Moving forward, I will be paying more explicit attention to news literacy in my history classroom, and I will push my preservice teachers to better connect history to civic reasoning. SHEG’s Civic Online Reasoning curriculum refers to lateral reading, describing how fact-checkers leave one website to check what other digital sources have to say about it. This is not an altogether different exercise than the sourcing that we do with primary documents, where we ask about our author, their motivation, their bias, their credibility, their audience, and intent. But we don’t often say things – or show things – that demonstrate the way that one (reading like a historian) trains us for the other (reading like a fact-checker in a digital world, one where fake news abounds). So perhaps the next time I use multiple documents to ask students to determine what really happened in Boston in March 1770–and how we know what we know with any certainty–I could design a lateral reading type exercise that has students investigate our authors and kinds of sources. And I could explicitly remind them of the way that lateral reading works in the “real” world. In short: I want to work harder to create continuity and connections between these two kinds of reading and reasoning because the connections are there to make. Students in my history classes frequently invoke the term “biased” when we talk about past sources – this is an invitation to me to ask follow-up questions, such as how do we observe and recognize bias in sources, past and present.
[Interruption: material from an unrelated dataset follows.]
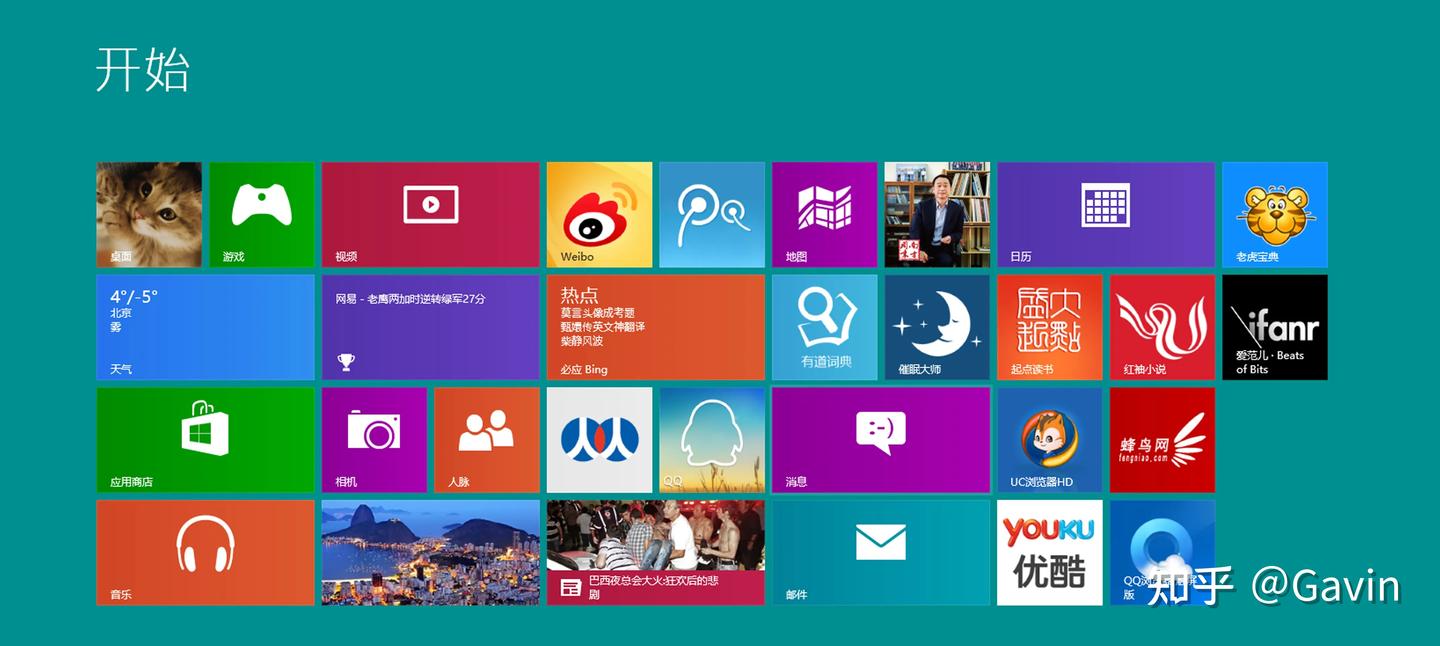Click the Rio nightscape photo tile
The height and width of the screenshot is (646, 1440).
click(x=430, y=552)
Finally, I am reminded of the value of interdisciplinary collaboration. In middle and high school social studies departments, that might come naturally, and the EAD roadmap creates all kinds of opportunities for such work and thought. One place comes in the civic participation theme, which for grades 9-12 includes this: “Analyze the past and present role of the media in shaping civic participation, including the importance of using credible sources.” The EAD Roadmap isn’t designed for us in higher education (though it stresses how folks like me should work to prepare future social studies teachers, and many of us in higher education are in that business), but maybe we can look to it, too, as an inspiration to step outside the silos of our departments and disciplines to ask how students are making connections, and how we can build a better understanding. In this, perhaps, both students and historians can catch up to the fact-checkers.